Goal: Pull out each line of the listing below that contains the string "computer". Count a line only if its capitalization matches the string.

Items drawn from a dataset
..........

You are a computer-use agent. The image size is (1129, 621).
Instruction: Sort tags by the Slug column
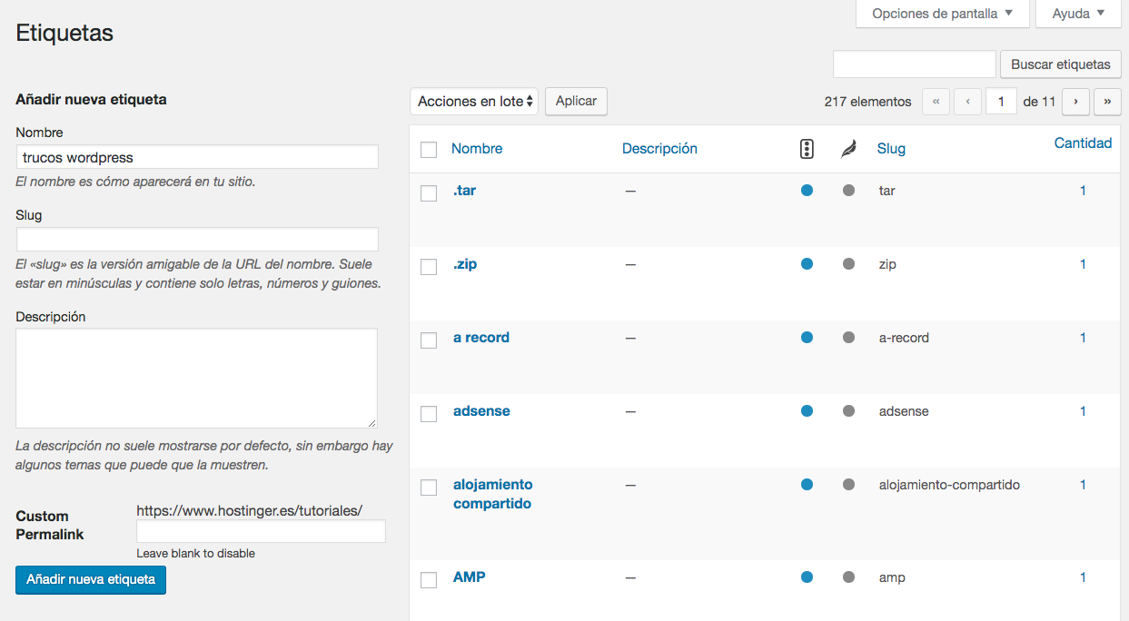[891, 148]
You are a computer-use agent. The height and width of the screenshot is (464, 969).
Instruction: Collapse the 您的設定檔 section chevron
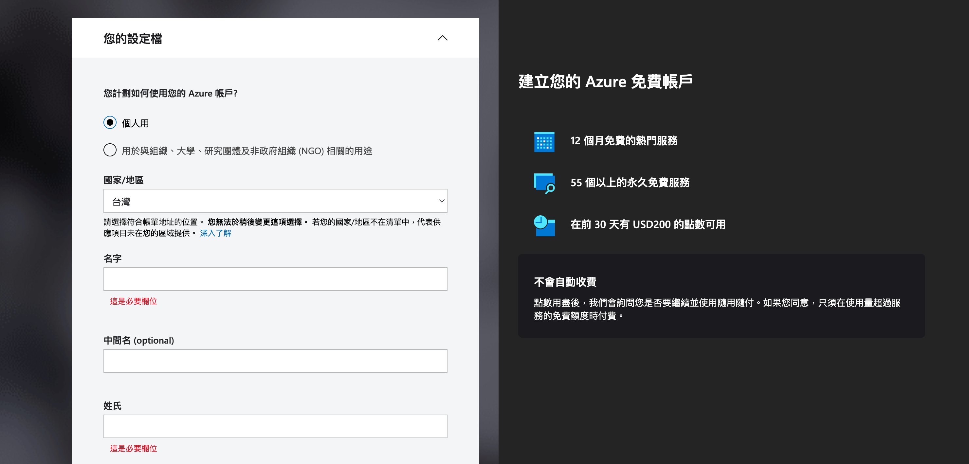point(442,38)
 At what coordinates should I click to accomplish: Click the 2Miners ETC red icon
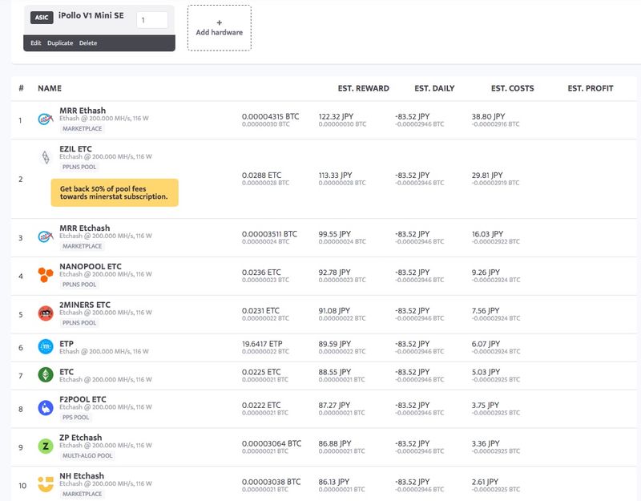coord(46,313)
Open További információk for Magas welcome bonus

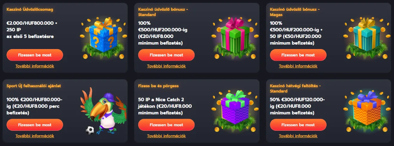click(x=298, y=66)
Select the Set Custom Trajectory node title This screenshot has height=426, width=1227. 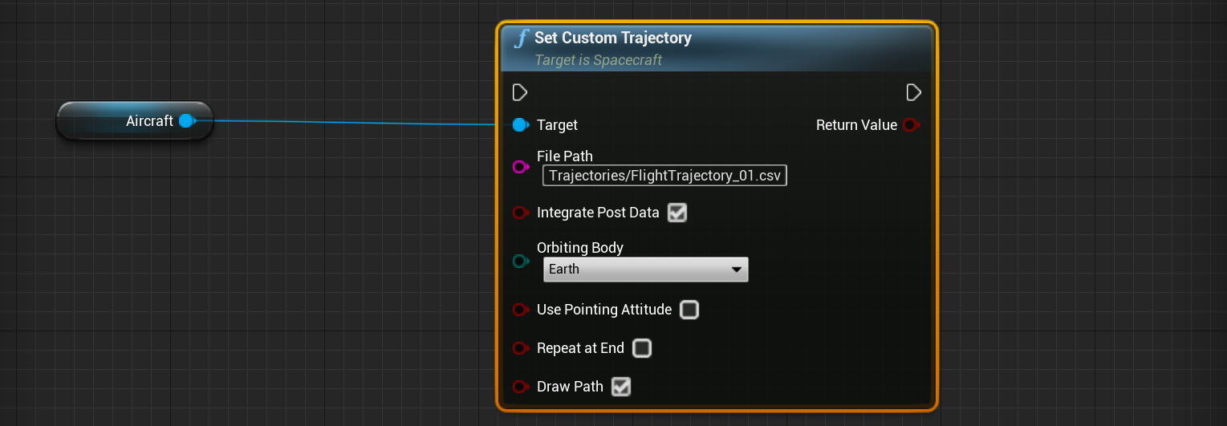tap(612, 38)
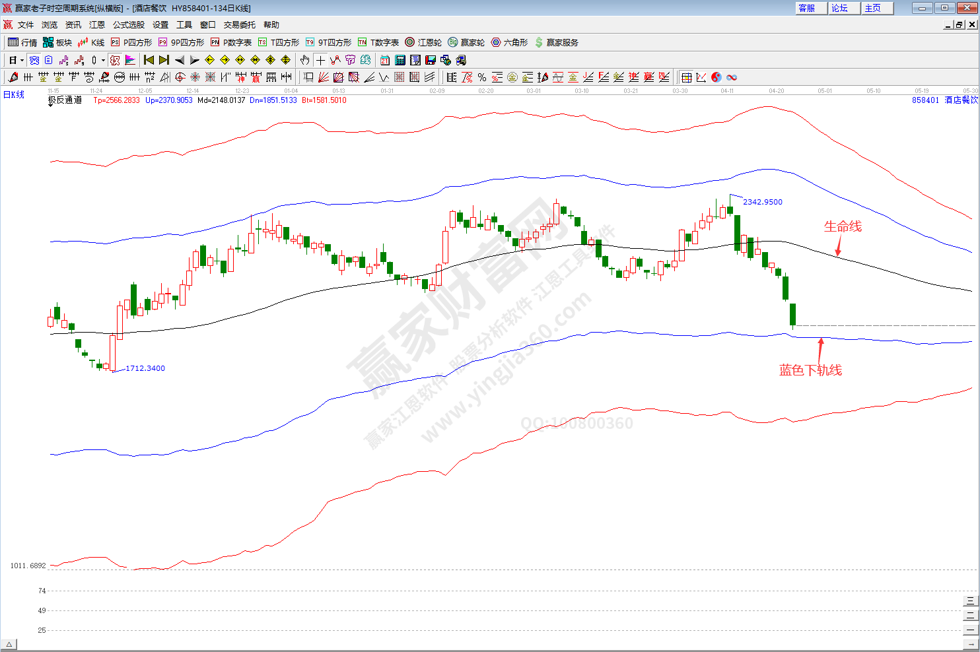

..........

Written response:
You are a computer-use agent. The image size is (1129, 621).
You are a computer-use agent. The height and width of the screenshot is (464, 969).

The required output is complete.